### PROVIDED RECORDS

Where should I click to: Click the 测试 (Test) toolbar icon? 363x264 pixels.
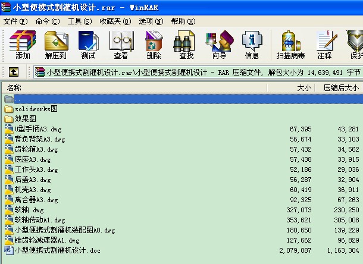(88, 45)
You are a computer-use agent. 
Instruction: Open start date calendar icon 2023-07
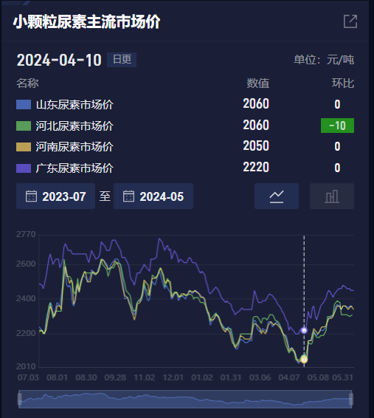coord(31,196)
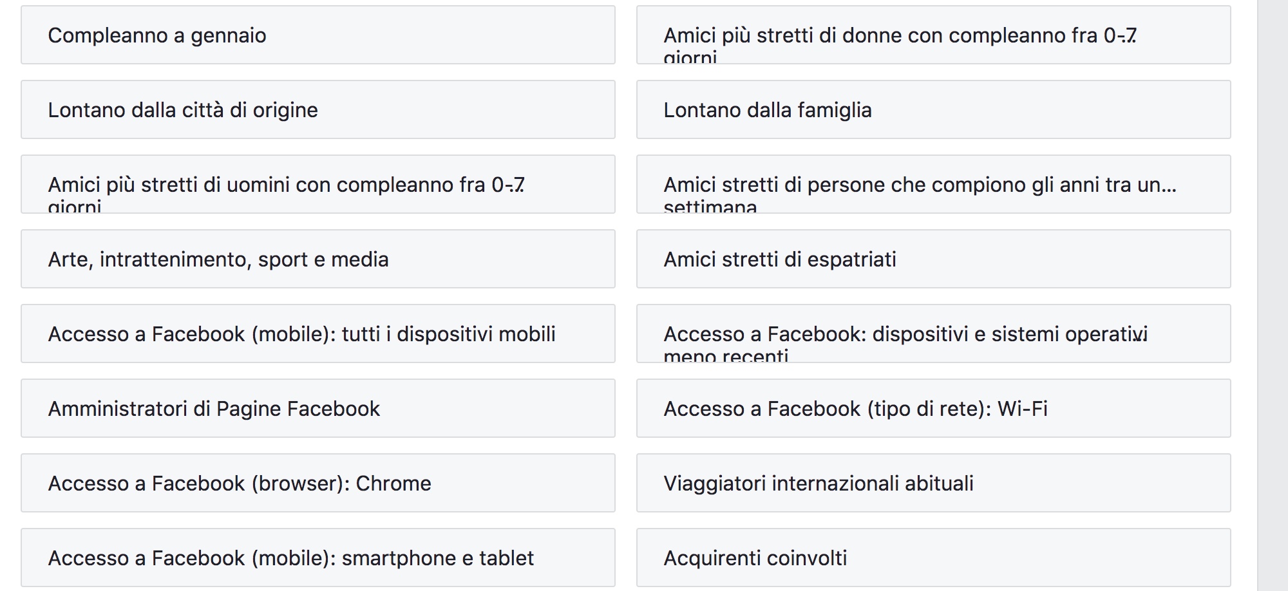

######

## PROBLEM TO SOLVE
Format the lines of the data above as a JSON list of strings, one string per line, skipping blank lines and leaving out the pictures.

## RESULT FOR THIS TASK
[
  "Where should I click to: Click the 测试 (Test) toolbar icon? 363x264 pixels.",
  "(88, 45)",
  "You are a computer-use agent. ",
  "Instruction: Open start date calendar icon 2023-07",
  "coord(31,196)"
]